Tex McIver shot Diane McIver on Sept. 25, 2016.
Visit our Tex McIver murder trial special section for a look back at the case, including a live blog from the courtroom, daily video recaps, an interactive timeline and much more.
The couple was coming home from a weekend at their ranch in Putnam County; Diane McIver's best friend, Dani Jo Carter, was driving their Ford Expedition near Piedmont Park when Tex fired a bullet into his wife's back.
McIver said he was asleep in the back seat and shot the gun inadvertently.
Here are five things to know about Diane McIver:
SHE WAS TOUGH AS NAILS
Those who knew and worked with Diane McIver, 64, said she was a force to be reckoned with: a workaholic with a sharp tongue, a formidable presence in any room. She often woke up at 5 a.m. to start her day with a workout and even kept a set of weights in her office.
Kenneth Rickert, an attorney responsible for legal matters at Diane McIver's company, U.S. Enterprises, testified that "Diane was difficult, she was a tough taskmaster."
Her cousin, Sandy Shane, said, "She was going to make her own path in this world. She wasn't going to have to rely on anybody. She was going to be a self-made woman.”
At the same time, though, she was also known for her generosity. Friends said she never forgot a birthday and often took them with her on lavish trips, for which she footed the entire bill.
SHE HAD AN UNHAPPY CHILDHOOD, BUT NOT AS UNHAPPY AS SOME THINK
The legend that has spouted up around Diane McIver is one of rags-to-riches. Many of those who knew her said she grew up poverty-stricken, living in a trailer park, and struck out on her own to achieve wealth and prosperity as a corporate president. That isn't entirely true. Diane's cousin, Sandy Shane, said Diane grew up in relative comfort — certainly not in a trailer park. However, her rapid ascension into the business world was just that — an ascension. Under the mentorship of Billy Corey, she went from answering phones to running the company. However, even though Diane didn’t grow up in a slum, Shane said her cousin’s childhood “wasn’t the happiest.”
She had a rocky relationship with her mother; Shane said the two "fought like cats and dogs," and Diane made plans to leave home as soon as she turned 18. Diane was estranged from her mother for the last 15 years of her mother's life and even refused to attend the funeral. Linda Winkler, her neighbor, said when she offered her friend condolences for the loss of her mother, Diane said, "I will not shed one single tear."
SHE WAS VERY POLITICALLY ACTIVE
Diane McIver and her husband, Tex, donated large sums to political campaigns for mostly Republican candidates — collectively totaling more than $100,000. They also hosted fundraising events at their Putnam County ranch for Republican gubernatorial candidates and had a "Blue Lives Matter" billboard erected in Eatonton.

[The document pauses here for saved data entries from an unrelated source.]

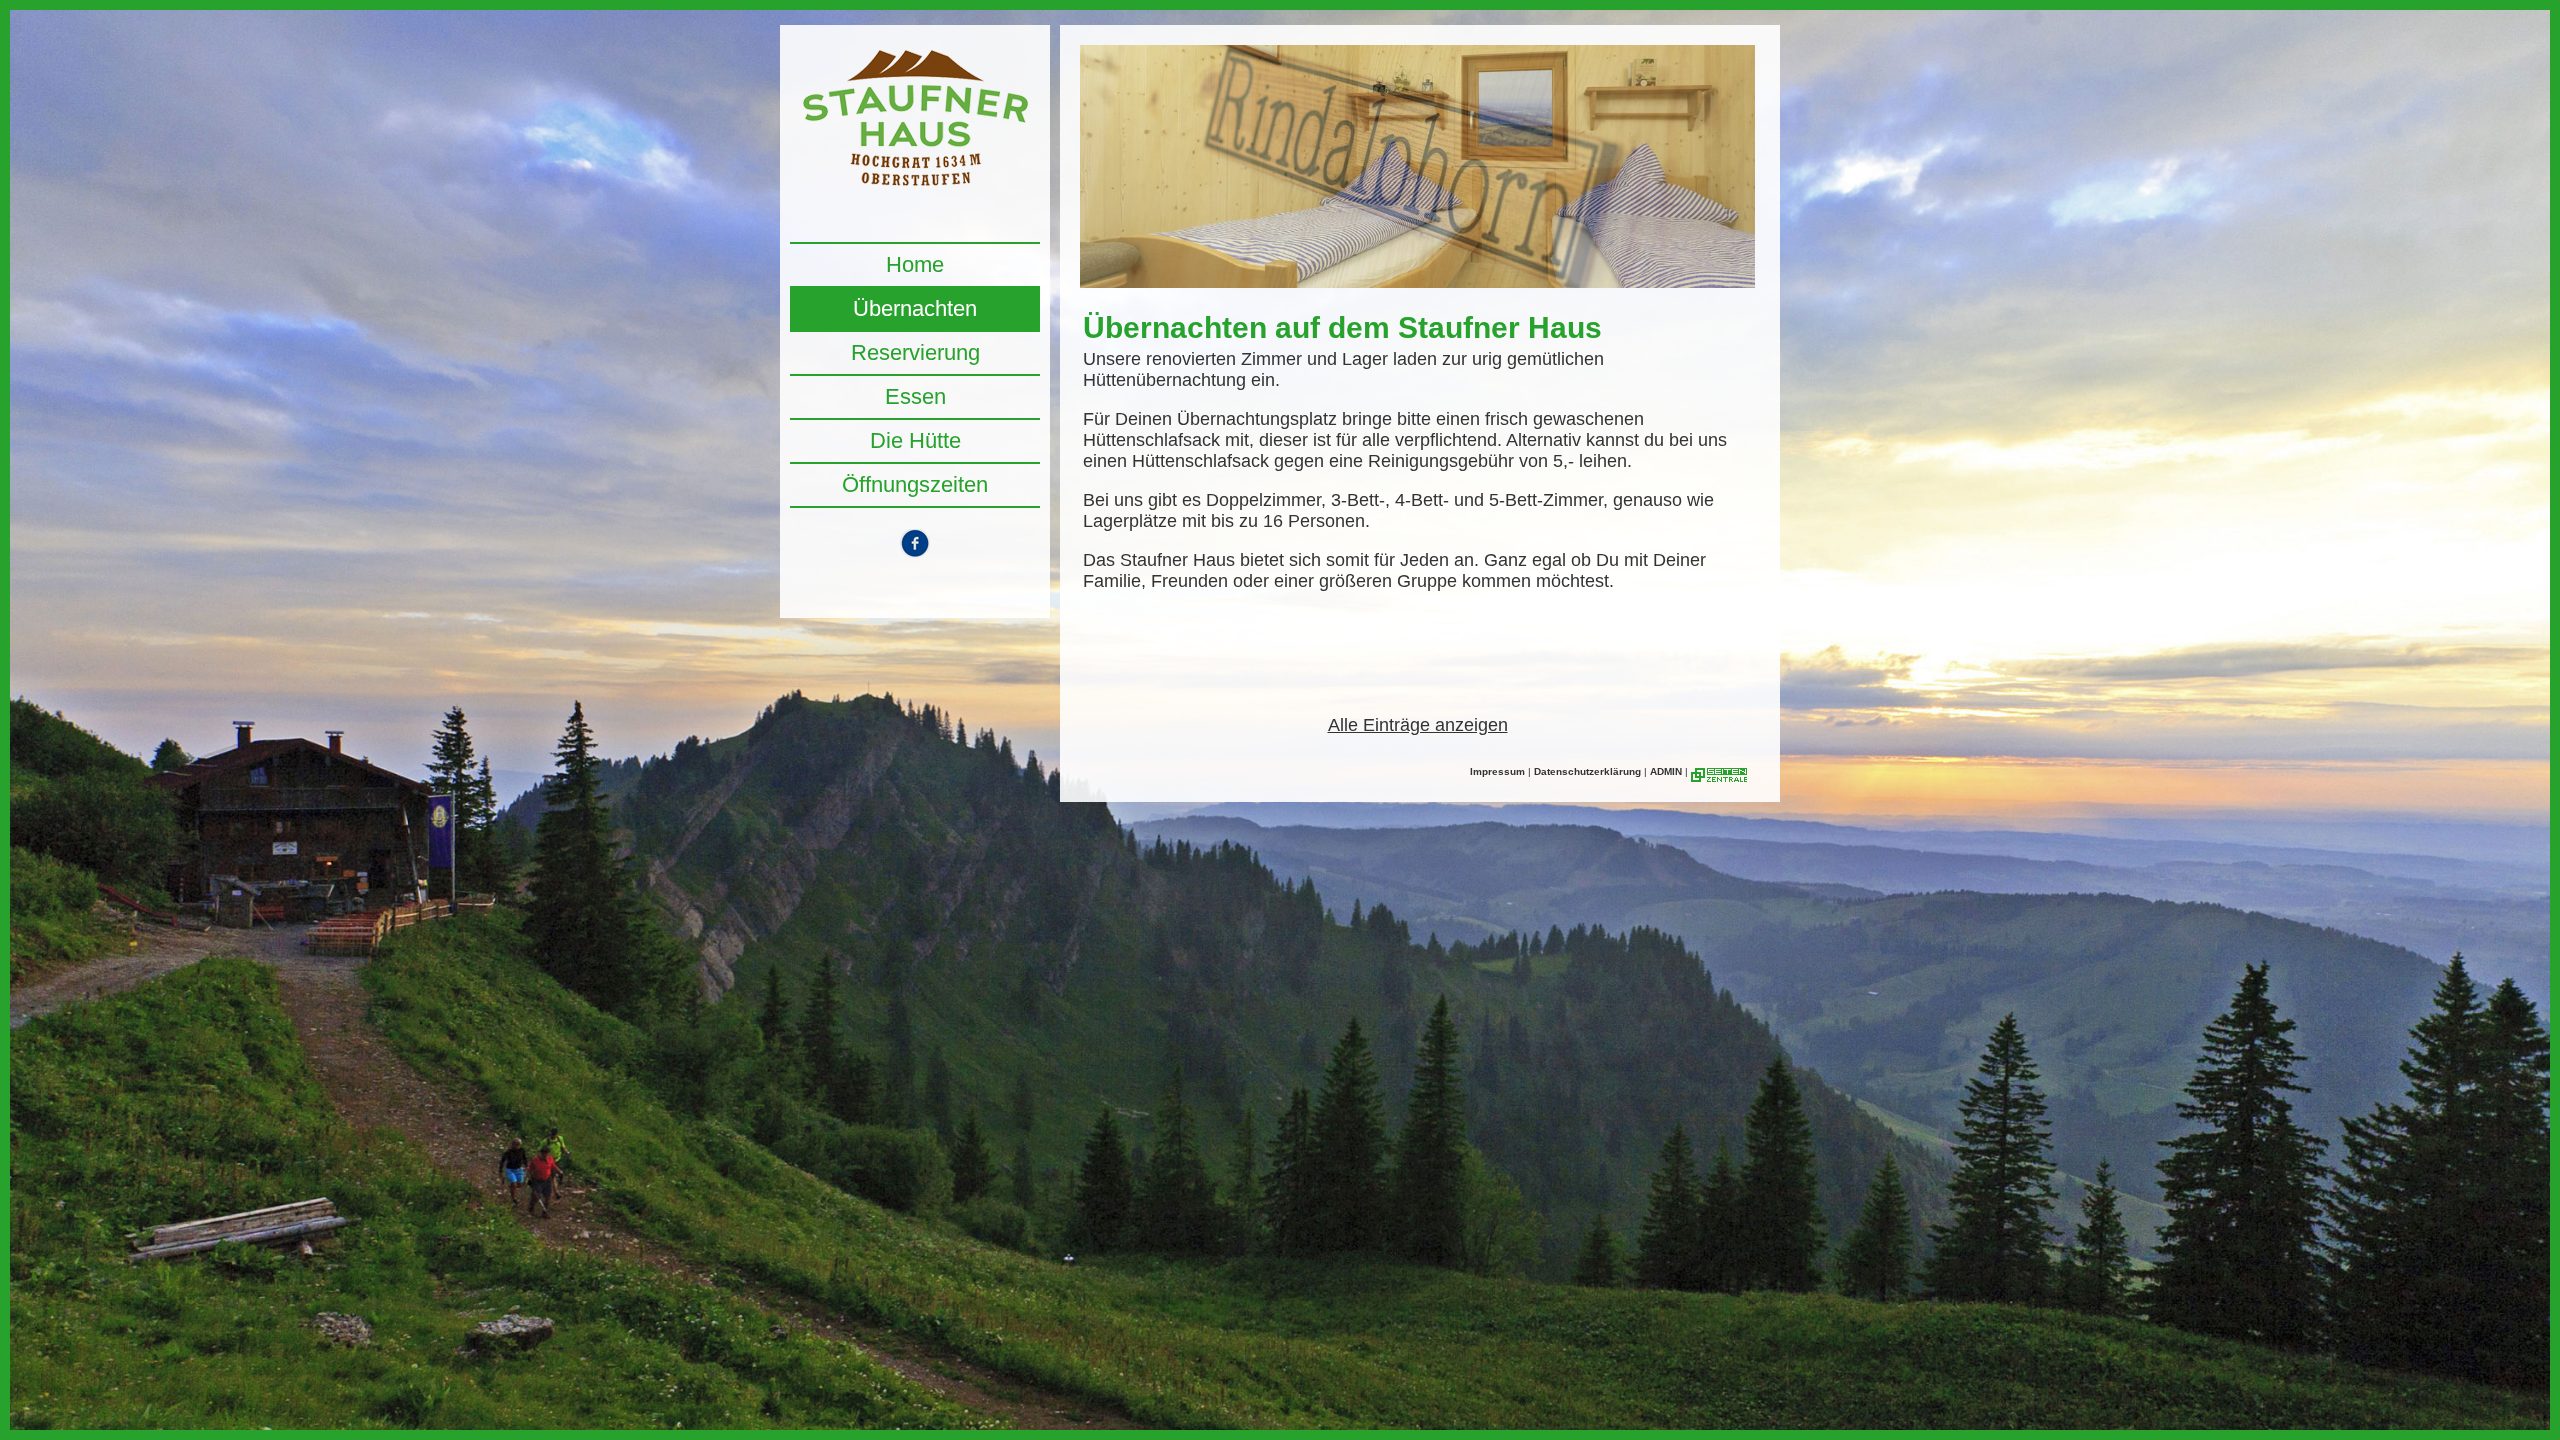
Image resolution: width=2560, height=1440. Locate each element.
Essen (915, 396)
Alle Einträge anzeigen (1418, 725)
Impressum (1497, 771)
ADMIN (1666, 771)
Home (915, 264)
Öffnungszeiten (915, 484)
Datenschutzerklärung (1587, 771)
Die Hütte (915, 440)
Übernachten (915, 308)
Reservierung (915, 352)
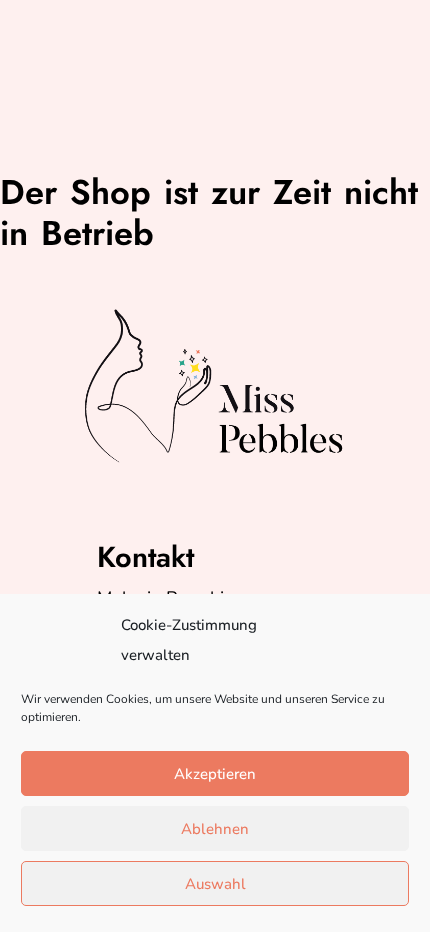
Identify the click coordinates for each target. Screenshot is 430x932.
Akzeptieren (215, 774)
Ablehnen (215, 829)
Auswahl (215, 884)
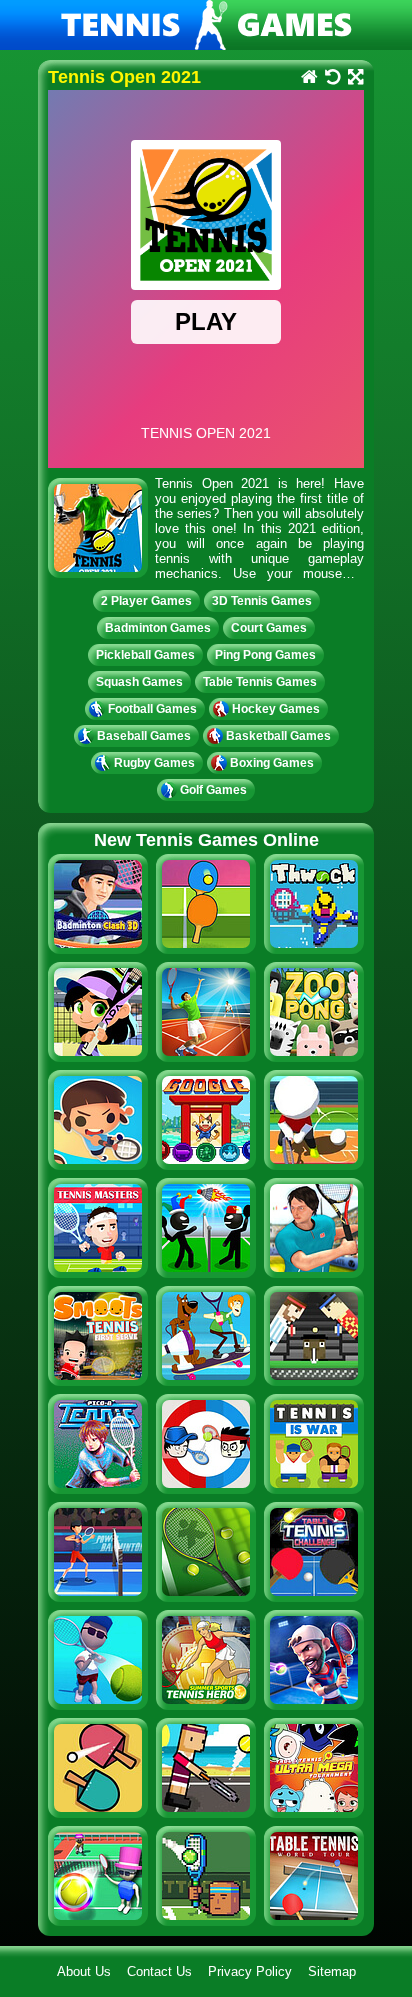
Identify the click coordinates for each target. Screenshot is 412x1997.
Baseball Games (144, 736)
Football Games (152, 709)
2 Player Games (146, 601)
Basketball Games (278, 736)
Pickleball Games (145, 655)
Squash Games (139, 682)
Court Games (269, 628)
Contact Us (159, 1971)
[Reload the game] (331, 78)
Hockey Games (276, 709)
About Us (84, 1971)
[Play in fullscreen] (354, 78)
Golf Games (213, 790)
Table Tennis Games (260, 682)
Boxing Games (272, 763)
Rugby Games (154, 763)
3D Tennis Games (262, 601)
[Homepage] (308, 78)
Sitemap (332, 1971)
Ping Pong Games (265, 655)
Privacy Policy (250, 1971)
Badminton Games (158, 628)
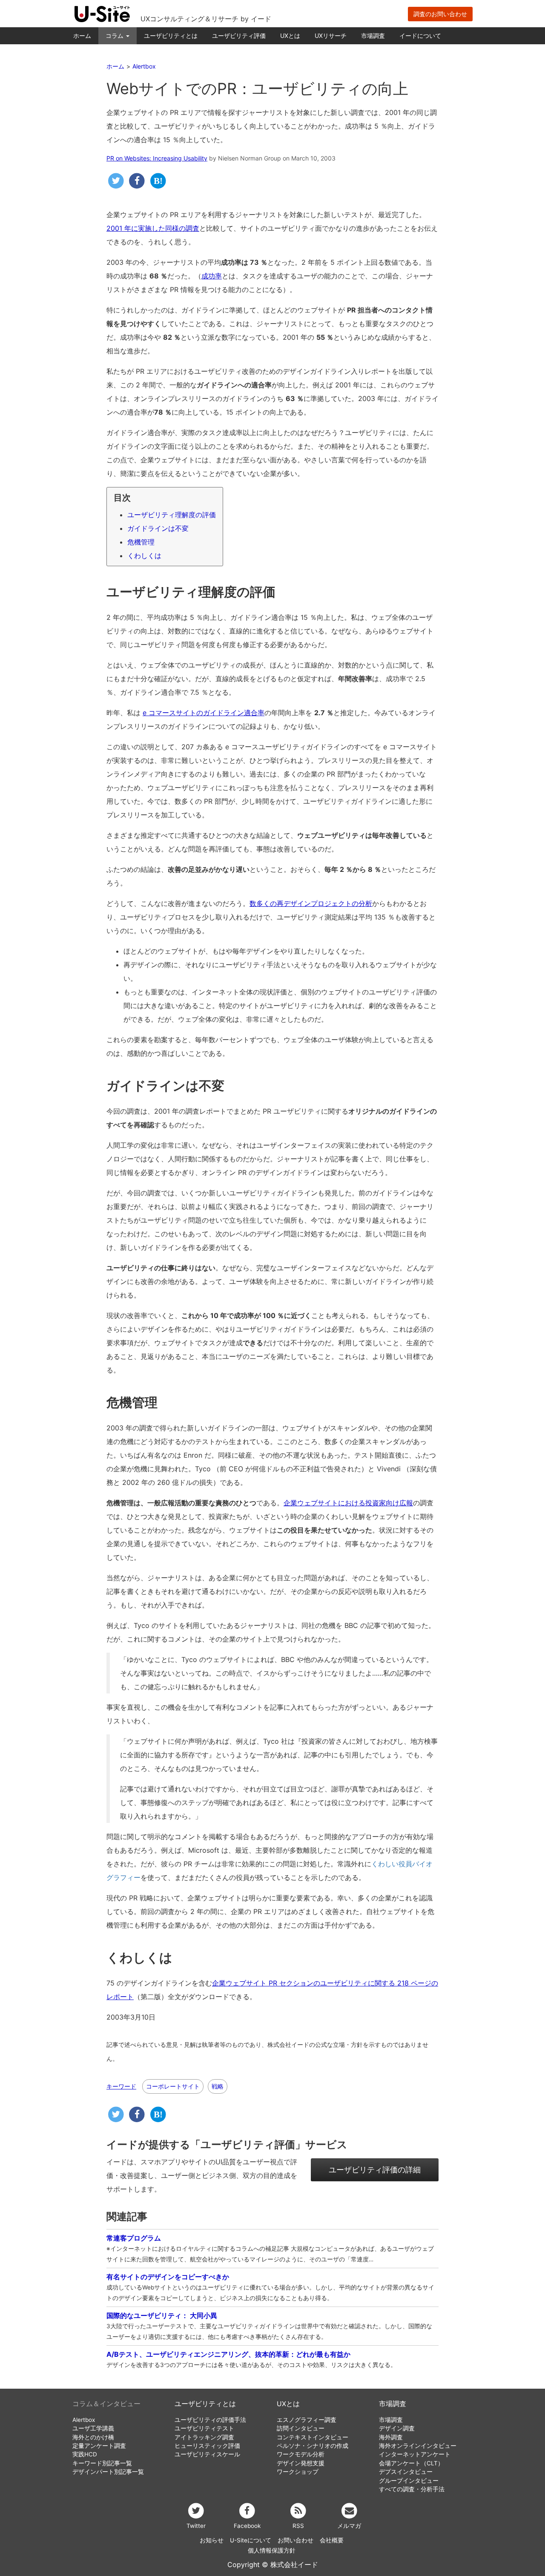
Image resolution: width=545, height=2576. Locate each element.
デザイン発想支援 (300, 2463)
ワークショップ (297, 2471)
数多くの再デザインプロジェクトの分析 (311, 903)
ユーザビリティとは (171, 35)
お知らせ (212, 2540)
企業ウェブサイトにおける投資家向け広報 (348, 1503)
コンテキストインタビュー (312, 2437)
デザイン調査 (397, 2428)
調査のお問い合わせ (440, 13)
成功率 (211, 276)
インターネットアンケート (414, 2454)
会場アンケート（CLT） (411, 2463)
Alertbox (83, 2419)
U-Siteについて (250, 2540)
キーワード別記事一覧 (102, 2463)
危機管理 (141, 542)
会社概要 (332, 2540)
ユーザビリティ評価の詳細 (375, 2169)
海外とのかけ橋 (93, 2437)
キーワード (121, 2086)
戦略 (218, 2086)
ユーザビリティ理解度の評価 (171, 514)
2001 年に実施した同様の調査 (152, 228)
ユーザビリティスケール (207, 2454)
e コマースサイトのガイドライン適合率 (203, 712)
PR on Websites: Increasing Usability (156, 158)
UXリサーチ (331, 35)
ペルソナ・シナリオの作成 (312, 2445)
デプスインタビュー (406, 2471)
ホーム (82, 35)
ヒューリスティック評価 (207, 2445)
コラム (115, 35)
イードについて (420, 35)
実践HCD (84, 2454)
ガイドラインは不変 (158, 528)
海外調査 (391, 2437)
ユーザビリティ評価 (239, 35)
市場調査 (373, 35)
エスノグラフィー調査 (306, 2419)
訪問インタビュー (300, 2428)
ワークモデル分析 (300, 2454)
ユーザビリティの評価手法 (210, 2419)
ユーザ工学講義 (93, 2428)
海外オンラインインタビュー (417, 2445)
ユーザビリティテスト (204, 2428)
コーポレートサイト (173, 2086)
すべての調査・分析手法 (412, 2489)
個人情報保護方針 (271, 2550)
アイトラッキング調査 (204, 2437)
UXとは (290, 35)
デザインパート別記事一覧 (108, 2471)
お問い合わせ (295, 2540)
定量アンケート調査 (99, 2445)
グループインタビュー (409, 2480)
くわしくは (144, 555)
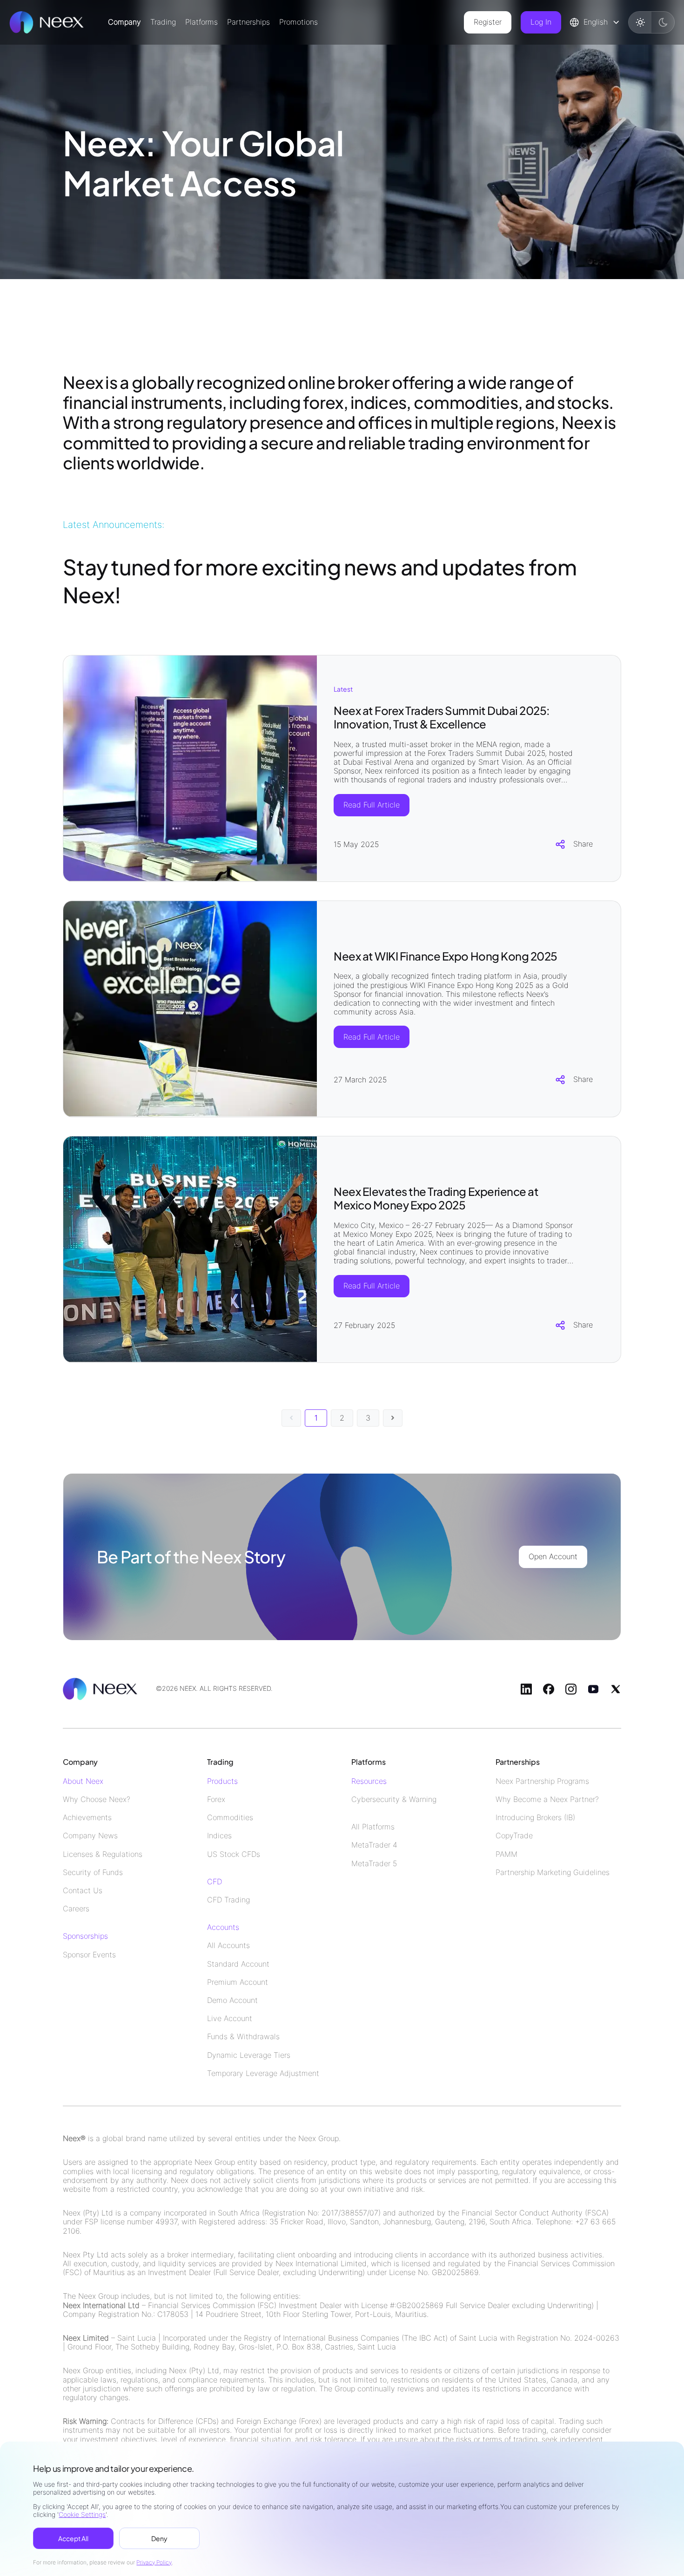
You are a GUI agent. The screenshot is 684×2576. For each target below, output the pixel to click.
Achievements (87, 1817)
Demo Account (232, 2000)
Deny (159, 2538)
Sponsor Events (89, 1954)
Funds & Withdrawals (243, 2036)
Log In (540, 22)
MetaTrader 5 (374, 1863)
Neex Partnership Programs (542, 1781)
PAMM (506, 1854)
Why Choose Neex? (96, 1799)
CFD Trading (228, 1899)
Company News (90, 1835)
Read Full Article (371, 804)
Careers (76, 1908)
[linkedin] (526, 1689)
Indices (219, 1835)
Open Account (553, 1556)
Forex (216, 1799)
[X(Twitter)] (615, 1689)
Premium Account (237, 1982)
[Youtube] (593, 1689)
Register (488, 22)
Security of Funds (93, 1872)
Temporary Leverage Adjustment (263, 2073)
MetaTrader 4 (374, 1845)
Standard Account (238, 1964)
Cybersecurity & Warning (393, 1799)
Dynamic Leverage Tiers (248, 2055)
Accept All (73, 2538)
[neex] (46, 22)
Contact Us (82, 1890)
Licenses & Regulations (102, 1854)
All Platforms (373, 1826)
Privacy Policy (154, 2562)
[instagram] (571, 1689)
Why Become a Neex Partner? (547, 1799)
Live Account (229, 2018)
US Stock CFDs (233, 1854)
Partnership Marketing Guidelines (553, 1872)
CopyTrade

SHE WAS FIERCELY DEVOTED TO HER GODSON
Eleven-year-old Austin Schwall, the son of Fulton County Superior Court Judge Craig Schwall, was the light of Diane McIver’s life. His parents were close friends with the McIvers, and Diane, whom Austin affectionately called “Mommy Di,” payed for his nursery and tutoring. The boy also had a bedroom at the couple’s Putnam County ranch, which he visited often.
"He adored her. She poured so much love into him and he did the same," Austin's mother, Anne Schwall, testified.
Billy Corey, Diane’s longtime mentor, summed it up this way on the stand: "If Tex and I were in intensive care and Austin needed toothpaste, she wouldn’t think a thing about leaving us there."
Contention around whether Diane McIver changed her will so that Austin would inherit the ranch after her death has become a key point in the trial.
SHE LOVED CLOTHES
Diane McIver had expensive taste. When her husband auctioned off her wardrobe at a highly scrutinized estate sale shortly after her death, more than 2,000 items — clothing, jewelry, shoes, handbags and furs — were part of the sale, many of which had designer labels and price tags in the thousands of dollars. Her enormous collection included 121 fur coats and more than 500 pieces of French and Italian costume jewelry.
The estate sale spanned more than 1,200 square feet. Her neighbor, Linda Winkler, said Diane changed gowns multiple times over the course of her wedding weekend. Her engagement ring was worth $60,000.